Die orthodoxe Gemeinschaft, die stark auf Spenden vor allem aus Nordamerika
angewiesen ist, bietet ihren 380 Mitgliedern wieder eine funktionierende
Infrastruktur: Gebete, Kurse, Beschneidungen, Begräbnisse, Suppenküchen. Grund
zur Euphorie besteht jedoch nicht. Denn so stark wie vor dem Zweiten Weltkrieg,
als ein Drittel der Warschauer mosaischen Glaubens waren, wird das Judentum nie
mehr.
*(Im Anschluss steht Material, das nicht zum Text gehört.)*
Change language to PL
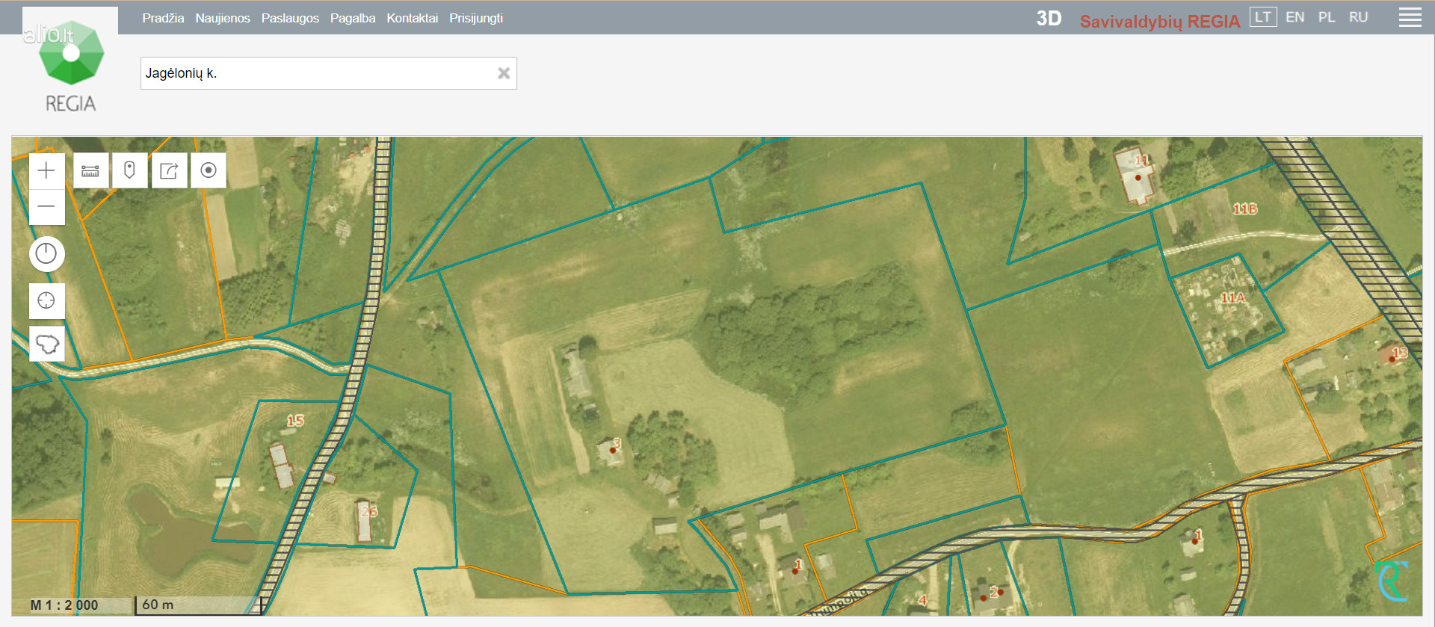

Schudrich schätzt die Zahl seiner polnischen Glaubensbrüder und
-schwestern auf 20 000 bis 30 000; einst waren es 3,5 Millionen.
Immerhin: In Warschau gibt es wieder einen jüdischen Kindergarten und eine
Schule, ein Gymnasium ist geplant. Das Jüdische Staatstheater- die einzige
Bühne, die Stücke in Jiddisch aufführt - stößt auf reges Interesse, vor allem
bei jüdischem Publikum aus dem Ausland: "Meine Vorstellungen sind ständig
ausverkauft", sagt der 80-jährige Direktor Szymon Szurmiej.
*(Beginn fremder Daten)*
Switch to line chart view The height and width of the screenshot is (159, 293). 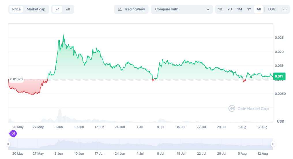[57, 9]
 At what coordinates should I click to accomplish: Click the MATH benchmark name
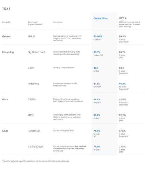click(31, 115)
Wenige Meter entfernt betreibt der 51-jährige Adam Szyc seit einem Jahr ein
koscheres Lebensmittelgeschäft. Jüdische Touristen aus Israel und den USA,
Einwanderer aus GUS-Staaten sowie 15 bis 20 orthodoxe Familien und polnische
Nachbarn, die sich für koscheres Essen interessieren, kaufen bei ihm ein. "Sie
verbinden koscher mit 5000 Jahren jüdischer Geschichte."
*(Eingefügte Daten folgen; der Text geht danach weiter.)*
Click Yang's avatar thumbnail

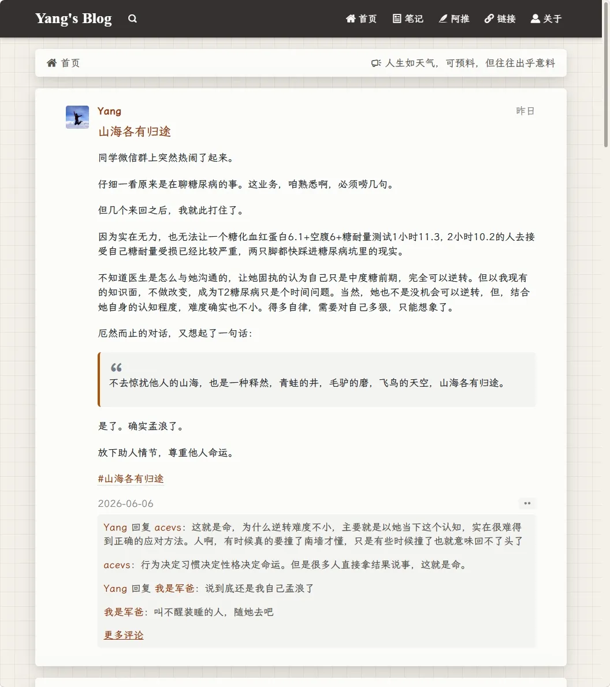point(77,117)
Im Stadtteil Ochota liegt das Versammlungslokal des liberalen Kulturvereins Beit
Warszawa. Hier belegt Sebastian Krajewski, ein 28-jähriger Musiker, seit einigen
Monaten Jiddisch-Kurse. "Es ist die Sprache meiner Urgroßeltern. Ich versuche,
diese reiche Tradition neu zu schaffen", begründet er seine Motivation. "Es gibt
so viele Bücher, Poesie in Jiddisch. Eines Tages möchte ich sie im Original
lesen können." Beit Warszawa haben amerikanische Geschäftsleute vor zwei Jahren
gegründet. Hier kommen jüngere, akademisch gebildete Jüdinnen und Juden
zusammen, die sich als "fortschrittlich" bezeichnen. Die meisten leben nicht
nach strengen orthodoxen Vorschriften und feiern dennoch religiöse Feste. Sie
freue sich jedes Mal über neue Gesichter, sagt Geschäftsführerin Agnieszka
Kargol: "Ich sehe enorme Perspektiven für das Judentum."
Drei Dutzend Männer und Frauen bilden den aktiven Kern von Beit Warszawa.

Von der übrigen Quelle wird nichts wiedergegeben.